**EXERCISE:** Copy out the records below word for word, starting at the line that contains "Mark the arrowhead" and ending at the line that contains "This screenshot has width=909, height=360. coord(896,67)".

**DATASET:**
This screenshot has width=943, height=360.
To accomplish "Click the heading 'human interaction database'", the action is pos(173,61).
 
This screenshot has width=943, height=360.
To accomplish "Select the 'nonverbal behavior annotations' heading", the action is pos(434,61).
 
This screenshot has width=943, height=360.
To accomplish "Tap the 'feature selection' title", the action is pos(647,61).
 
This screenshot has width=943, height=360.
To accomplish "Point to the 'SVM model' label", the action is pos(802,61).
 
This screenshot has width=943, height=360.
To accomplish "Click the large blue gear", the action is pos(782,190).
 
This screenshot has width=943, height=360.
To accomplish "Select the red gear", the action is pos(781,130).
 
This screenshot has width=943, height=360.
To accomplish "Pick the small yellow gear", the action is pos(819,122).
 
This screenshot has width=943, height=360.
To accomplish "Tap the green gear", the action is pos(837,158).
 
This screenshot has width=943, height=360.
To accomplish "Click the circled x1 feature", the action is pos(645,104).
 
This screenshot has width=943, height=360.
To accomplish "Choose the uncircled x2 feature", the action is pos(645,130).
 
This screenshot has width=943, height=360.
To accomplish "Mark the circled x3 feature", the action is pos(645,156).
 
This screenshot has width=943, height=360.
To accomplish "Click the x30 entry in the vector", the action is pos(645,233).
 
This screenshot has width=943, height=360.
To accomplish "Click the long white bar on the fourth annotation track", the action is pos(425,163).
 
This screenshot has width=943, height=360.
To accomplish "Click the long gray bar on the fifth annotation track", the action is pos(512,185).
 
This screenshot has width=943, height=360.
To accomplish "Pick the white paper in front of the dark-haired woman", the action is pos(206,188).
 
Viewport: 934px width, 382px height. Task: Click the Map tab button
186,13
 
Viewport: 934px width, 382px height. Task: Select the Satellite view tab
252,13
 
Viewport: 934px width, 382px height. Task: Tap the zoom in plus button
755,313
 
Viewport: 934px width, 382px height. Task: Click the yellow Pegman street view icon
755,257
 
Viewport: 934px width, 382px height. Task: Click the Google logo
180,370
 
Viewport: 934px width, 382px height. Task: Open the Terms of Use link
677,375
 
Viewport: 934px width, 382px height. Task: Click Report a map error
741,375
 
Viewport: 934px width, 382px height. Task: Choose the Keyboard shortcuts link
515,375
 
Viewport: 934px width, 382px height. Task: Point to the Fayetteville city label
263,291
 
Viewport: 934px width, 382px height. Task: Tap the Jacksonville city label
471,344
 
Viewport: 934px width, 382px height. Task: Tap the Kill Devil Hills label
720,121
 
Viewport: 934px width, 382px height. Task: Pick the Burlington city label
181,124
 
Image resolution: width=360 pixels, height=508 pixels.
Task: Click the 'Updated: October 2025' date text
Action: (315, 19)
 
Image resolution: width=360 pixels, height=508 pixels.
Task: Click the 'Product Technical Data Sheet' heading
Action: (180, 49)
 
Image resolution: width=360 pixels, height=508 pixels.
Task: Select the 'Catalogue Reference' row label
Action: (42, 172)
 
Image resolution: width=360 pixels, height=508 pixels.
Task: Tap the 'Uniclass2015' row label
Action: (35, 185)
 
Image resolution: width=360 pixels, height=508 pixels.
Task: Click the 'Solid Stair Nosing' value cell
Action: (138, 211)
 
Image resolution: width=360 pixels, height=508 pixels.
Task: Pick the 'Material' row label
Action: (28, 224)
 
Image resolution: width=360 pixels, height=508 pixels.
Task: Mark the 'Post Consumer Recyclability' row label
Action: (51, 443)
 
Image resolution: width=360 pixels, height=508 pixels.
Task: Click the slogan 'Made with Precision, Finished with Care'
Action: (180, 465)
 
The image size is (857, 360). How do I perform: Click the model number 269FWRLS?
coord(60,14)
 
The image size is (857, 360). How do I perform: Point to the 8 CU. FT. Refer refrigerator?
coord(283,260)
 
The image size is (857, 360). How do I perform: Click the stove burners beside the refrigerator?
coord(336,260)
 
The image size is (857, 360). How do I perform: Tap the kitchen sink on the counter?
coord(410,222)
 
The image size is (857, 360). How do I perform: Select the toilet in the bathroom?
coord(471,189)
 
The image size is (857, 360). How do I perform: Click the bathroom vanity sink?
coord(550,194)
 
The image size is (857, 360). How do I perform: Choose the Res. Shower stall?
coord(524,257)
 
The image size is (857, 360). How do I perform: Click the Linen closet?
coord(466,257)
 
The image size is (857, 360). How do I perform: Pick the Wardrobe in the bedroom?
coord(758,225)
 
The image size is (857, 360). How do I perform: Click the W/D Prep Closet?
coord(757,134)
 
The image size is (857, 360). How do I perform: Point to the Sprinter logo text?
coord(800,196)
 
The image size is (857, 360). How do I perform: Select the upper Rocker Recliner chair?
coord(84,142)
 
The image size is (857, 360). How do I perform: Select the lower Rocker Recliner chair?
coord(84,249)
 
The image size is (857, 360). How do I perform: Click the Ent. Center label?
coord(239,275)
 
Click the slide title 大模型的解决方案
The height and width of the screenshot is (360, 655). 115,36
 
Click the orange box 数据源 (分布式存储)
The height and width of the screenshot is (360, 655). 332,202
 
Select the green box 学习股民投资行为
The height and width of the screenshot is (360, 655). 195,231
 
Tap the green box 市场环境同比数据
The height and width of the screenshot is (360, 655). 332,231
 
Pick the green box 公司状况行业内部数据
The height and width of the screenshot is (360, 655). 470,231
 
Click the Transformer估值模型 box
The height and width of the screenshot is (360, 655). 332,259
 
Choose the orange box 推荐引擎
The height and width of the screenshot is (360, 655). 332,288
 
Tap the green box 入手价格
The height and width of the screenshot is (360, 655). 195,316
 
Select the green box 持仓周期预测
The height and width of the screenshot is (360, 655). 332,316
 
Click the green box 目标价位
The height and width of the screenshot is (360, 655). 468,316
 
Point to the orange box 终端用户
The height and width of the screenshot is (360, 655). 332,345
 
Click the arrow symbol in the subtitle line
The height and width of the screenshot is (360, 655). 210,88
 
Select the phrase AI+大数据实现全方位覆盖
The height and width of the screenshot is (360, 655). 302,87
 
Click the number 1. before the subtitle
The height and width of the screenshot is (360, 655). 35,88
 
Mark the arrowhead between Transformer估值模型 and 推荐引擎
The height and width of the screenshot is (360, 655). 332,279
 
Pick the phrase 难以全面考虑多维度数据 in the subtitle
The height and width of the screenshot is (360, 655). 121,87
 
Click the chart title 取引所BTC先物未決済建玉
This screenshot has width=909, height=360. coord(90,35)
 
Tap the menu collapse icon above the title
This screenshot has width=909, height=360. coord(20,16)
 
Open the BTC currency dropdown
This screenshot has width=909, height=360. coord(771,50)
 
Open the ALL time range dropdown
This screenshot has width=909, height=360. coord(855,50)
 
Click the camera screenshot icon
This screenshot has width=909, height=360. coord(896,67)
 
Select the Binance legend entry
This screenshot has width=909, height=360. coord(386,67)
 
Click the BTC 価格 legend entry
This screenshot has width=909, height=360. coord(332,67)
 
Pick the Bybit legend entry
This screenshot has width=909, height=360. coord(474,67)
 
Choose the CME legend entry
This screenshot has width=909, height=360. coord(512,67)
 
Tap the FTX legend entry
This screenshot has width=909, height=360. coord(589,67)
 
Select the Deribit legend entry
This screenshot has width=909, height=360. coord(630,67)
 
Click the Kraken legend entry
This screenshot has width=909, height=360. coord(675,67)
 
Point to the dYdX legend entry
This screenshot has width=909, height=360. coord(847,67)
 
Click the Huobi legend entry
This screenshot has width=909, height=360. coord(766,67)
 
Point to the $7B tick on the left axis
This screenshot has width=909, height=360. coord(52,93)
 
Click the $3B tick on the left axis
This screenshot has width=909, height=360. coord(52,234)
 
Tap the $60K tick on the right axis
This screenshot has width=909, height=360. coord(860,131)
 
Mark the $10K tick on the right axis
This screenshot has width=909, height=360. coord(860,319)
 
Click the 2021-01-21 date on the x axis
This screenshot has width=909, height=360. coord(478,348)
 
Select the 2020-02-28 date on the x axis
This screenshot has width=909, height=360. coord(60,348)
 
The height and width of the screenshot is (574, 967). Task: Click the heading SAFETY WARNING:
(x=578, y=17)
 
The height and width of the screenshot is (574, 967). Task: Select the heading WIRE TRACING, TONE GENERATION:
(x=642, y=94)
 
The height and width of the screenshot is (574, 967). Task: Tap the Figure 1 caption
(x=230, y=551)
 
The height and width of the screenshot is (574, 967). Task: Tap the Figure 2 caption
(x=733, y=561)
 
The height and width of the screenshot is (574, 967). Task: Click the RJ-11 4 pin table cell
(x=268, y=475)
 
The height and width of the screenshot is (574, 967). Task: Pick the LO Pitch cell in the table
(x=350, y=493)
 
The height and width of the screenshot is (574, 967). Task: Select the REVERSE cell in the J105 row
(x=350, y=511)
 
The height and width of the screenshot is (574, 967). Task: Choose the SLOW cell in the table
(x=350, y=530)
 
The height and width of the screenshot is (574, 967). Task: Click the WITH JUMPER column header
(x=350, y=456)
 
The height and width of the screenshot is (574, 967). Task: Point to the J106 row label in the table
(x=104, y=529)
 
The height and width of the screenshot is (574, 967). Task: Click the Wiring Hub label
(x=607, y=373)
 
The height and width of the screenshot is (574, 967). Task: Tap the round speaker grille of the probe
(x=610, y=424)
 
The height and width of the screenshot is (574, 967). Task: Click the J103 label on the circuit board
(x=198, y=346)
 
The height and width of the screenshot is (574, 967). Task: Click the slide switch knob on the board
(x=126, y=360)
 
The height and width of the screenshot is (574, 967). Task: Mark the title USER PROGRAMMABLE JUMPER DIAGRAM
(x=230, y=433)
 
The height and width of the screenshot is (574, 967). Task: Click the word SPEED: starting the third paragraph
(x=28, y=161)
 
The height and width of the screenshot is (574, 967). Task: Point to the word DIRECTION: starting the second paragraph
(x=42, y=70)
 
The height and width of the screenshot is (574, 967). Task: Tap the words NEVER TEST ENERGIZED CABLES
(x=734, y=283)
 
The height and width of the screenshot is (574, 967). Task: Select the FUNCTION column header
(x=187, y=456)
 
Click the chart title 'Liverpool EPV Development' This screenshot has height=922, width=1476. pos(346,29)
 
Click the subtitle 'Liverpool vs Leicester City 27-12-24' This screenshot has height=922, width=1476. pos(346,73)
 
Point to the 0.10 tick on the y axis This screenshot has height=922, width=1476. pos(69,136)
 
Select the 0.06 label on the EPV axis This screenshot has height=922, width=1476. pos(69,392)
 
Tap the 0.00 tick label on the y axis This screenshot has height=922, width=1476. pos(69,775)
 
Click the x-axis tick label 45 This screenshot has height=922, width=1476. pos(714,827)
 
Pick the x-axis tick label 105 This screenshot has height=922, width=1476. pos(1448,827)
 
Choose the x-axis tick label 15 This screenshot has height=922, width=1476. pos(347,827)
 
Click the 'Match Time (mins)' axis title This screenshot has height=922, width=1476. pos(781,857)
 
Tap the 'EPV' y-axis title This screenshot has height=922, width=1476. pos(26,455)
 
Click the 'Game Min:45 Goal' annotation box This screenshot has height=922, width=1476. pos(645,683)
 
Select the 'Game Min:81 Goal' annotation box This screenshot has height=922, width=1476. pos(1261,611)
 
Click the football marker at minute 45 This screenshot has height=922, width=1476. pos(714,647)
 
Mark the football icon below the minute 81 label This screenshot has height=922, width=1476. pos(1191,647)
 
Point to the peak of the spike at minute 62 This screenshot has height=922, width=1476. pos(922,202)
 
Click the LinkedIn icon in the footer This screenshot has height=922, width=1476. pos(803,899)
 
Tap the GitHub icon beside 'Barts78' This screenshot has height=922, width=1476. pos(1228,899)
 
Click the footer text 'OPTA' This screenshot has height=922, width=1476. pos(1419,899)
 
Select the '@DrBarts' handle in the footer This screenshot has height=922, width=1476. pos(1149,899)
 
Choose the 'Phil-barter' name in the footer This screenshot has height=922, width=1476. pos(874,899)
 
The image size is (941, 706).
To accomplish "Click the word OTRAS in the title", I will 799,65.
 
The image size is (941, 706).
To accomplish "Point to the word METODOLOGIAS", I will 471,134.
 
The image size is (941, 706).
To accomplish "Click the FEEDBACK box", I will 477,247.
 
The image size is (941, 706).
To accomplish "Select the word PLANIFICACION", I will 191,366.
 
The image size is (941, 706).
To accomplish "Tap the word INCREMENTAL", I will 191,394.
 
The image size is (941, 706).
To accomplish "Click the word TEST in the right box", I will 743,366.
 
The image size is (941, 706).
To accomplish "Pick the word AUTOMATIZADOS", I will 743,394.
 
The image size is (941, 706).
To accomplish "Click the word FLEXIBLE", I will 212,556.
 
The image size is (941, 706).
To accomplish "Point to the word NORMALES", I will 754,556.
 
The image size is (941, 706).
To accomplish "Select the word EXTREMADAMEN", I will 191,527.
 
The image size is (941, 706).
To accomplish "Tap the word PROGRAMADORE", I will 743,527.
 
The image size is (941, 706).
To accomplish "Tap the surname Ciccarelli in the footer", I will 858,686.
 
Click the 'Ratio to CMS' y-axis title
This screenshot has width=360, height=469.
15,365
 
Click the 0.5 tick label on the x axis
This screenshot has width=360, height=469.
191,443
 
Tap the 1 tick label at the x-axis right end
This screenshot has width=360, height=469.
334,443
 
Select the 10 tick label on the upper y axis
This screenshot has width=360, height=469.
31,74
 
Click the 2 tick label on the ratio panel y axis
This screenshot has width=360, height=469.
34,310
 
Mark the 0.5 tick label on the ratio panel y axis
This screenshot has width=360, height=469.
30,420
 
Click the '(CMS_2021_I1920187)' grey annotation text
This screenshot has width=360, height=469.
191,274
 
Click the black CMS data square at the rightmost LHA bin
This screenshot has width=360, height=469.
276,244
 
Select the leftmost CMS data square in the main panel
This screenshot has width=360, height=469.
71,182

**EXERCISE OUTPUT:**
Mark the arrowhead between Transformer估值模型 and 推荐引擎
The height and width of the screenshot is (360, 655). 332,279
 
Pick the phrase 难以全面考虑多维度数据 in the subtitle
The height and width of the screenshot is (360, 655). 121,87
 
Click the chart title 取引所BTC先物未決済建玉
This screenshot has width=909, height=360. coord(90,35)
 
Tap the menu collapse icon above the title
This screenshot has width=909, height=360. coord(20,16)
 
Open the BTC currency dropdown
This screenshot has width=909, height=360. coord(771,50)
 
Open the ALL time range dropdown
This screenshot has width=909, height=360. coord(855,50)
 
Click the camera screenshot icon
This screenshot has width=909, height=360. coord(896,67)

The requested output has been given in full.